I was in the middle of re-stating these facts when I realized that Linda Walsh said it as well as I could:
As you know, CMS once again implemented its work adjuster to allow for Medicare budget neutrality in light of the increases from the last Five-Year Review.
For 2008, the adjustment factor increased to 0.8806. CMS will adjust the work RVUs on each code submitted by this factor prior to payment of Medicare claims. Non-Medicare payers may or may not follow suit.
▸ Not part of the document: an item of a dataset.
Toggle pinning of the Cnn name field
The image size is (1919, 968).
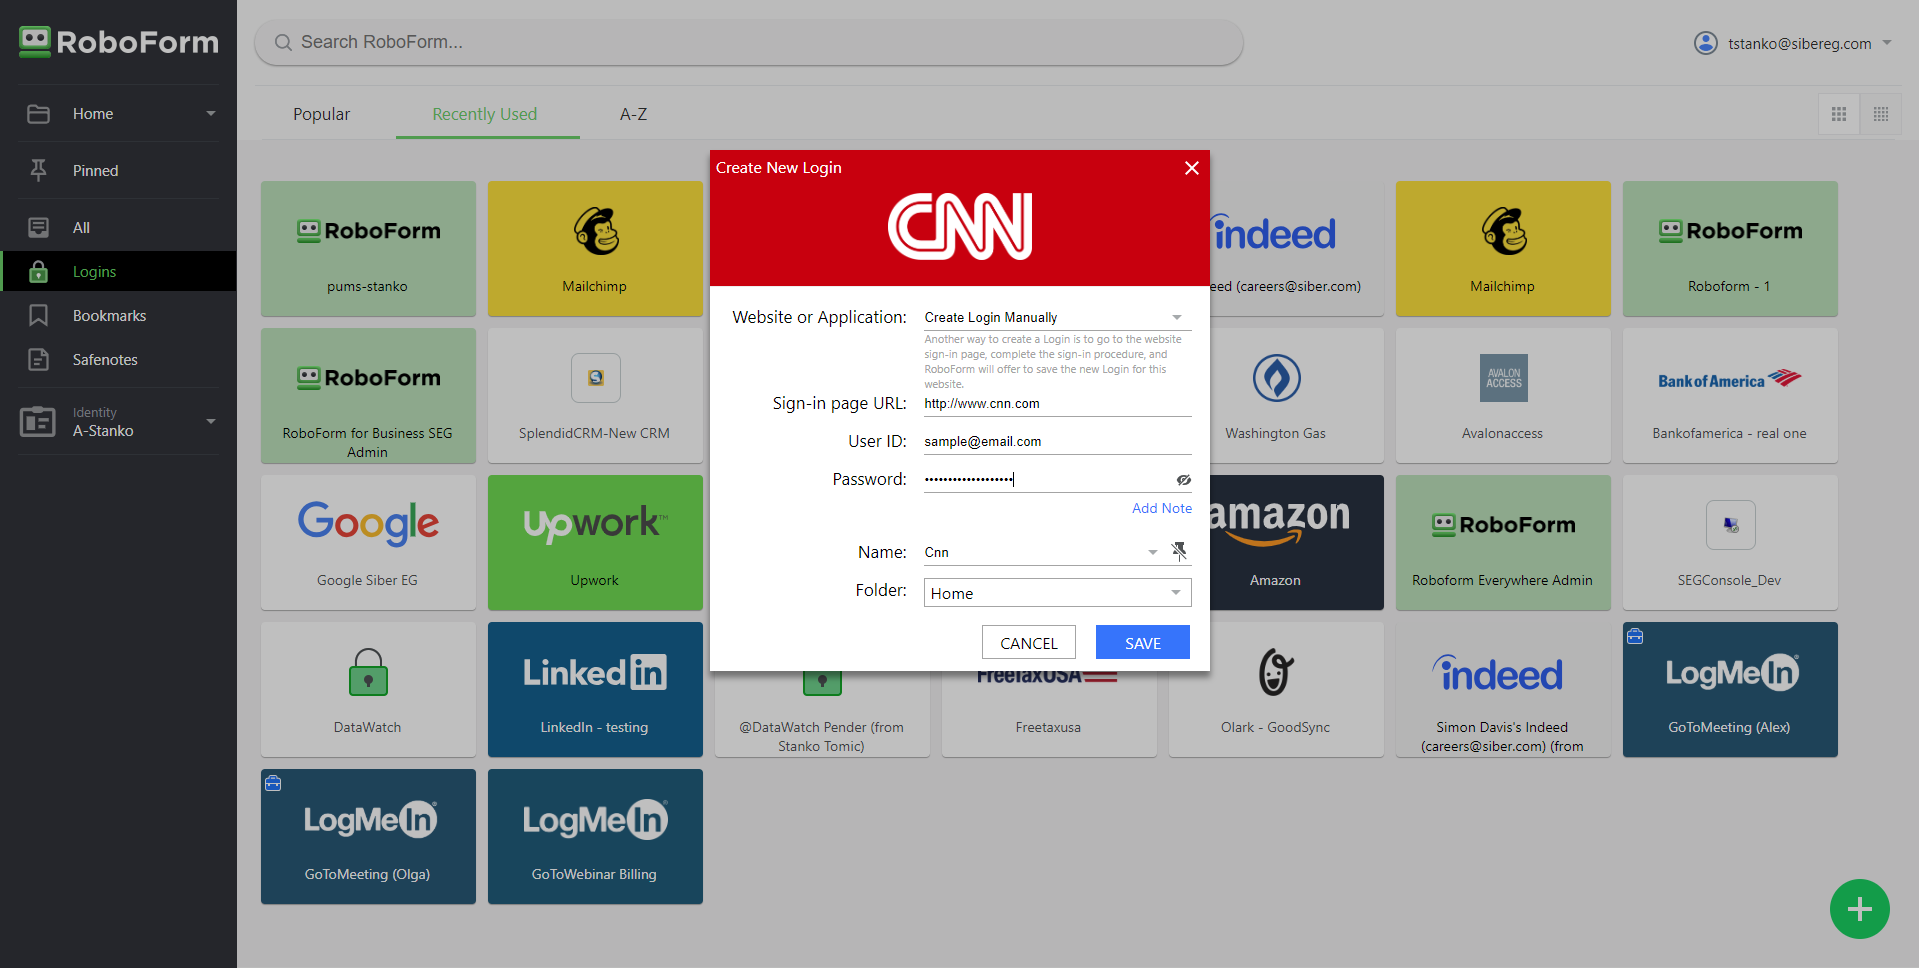(1180, 551)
Two important points from this:
- Because the PE portion of many codes continues to rise as a result of changes made two years ago (e.g., E&M codes received a significant boost), the total value of each code is offset by a growing reduction to the Work portion. This is required because of CMS’s “budget neutrality” rules which require them to maintain a constant budget. In English…CMS raised the values of a lot of codes, but in order to keep the total they pay out constant, they also lowered everything at the same time. Following this? I’ll run some numbers in a week or two predicting the impact on pediatricians, but it will be slight.
- Much more important is this line: “Non-Medicare payers may or may not follow suit.” There is absolutely no valid reason, of which I am aware, that a private payer should be making “budget neutrality” adjustments to their payments. It’s patently absurd and unethical, imo. Those adjustments are purely for Medicare legal reasons and are not part of the RBRVS valuation system. I know of some MCOs are that making this adjustment and some who aren’t. Fight this, bitterly.
In a few weeks, I will update PCC’s RVU calculators to reflect the 2008 data but will not be including the adjustment factor above.